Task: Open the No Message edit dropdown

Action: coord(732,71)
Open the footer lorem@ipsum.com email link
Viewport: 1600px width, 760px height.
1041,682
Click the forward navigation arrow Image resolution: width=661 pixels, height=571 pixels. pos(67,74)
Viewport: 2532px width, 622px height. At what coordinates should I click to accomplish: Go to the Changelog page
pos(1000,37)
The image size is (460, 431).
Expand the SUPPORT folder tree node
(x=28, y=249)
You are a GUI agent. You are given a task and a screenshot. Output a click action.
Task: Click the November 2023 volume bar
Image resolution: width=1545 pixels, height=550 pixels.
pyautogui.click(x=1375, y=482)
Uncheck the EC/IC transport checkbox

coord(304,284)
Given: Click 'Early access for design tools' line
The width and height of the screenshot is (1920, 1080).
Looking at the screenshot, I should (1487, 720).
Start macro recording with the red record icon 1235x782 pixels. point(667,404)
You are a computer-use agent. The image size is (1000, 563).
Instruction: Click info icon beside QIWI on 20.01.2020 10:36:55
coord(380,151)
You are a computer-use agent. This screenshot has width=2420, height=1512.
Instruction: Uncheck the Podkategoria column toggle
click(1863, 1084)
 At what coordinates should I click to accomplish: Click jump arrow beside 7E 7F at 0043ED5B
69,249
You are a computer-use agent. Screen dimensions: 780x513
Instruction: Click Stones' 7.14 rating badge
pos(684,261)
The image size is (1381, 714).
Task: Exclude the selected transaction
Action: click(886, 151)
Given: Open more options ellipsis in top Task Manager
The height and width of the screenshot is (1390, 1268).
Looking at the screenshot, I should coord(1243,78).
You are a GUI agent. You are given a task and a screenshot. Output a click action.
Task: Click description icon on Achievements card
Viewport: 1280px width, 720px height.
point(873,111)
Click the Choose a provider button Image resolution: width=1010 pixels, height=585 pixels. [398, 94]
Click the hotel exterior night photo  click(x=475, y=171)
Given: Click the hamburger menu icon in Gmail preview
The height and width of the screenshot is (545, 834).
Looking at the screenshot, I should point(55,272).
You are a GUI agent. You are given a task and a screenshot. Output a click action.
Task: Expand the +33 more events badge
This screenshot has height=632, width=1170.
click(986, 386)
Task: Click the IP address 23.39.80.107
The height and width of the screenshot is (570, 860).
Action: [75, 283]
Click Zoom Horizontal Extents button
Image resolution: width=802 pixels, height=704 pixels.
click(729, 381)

=-=-=-=-=

Work to be completed
Filter the listing above down to the lines that contain the word "computer".

Answer for the task
You are a computer-use agent. The image size is (1000, 563).
You are a computer-use agent. This screenshot has width=2420, height=1512.
You are a computer-use agent. Screen dimensions: 780x513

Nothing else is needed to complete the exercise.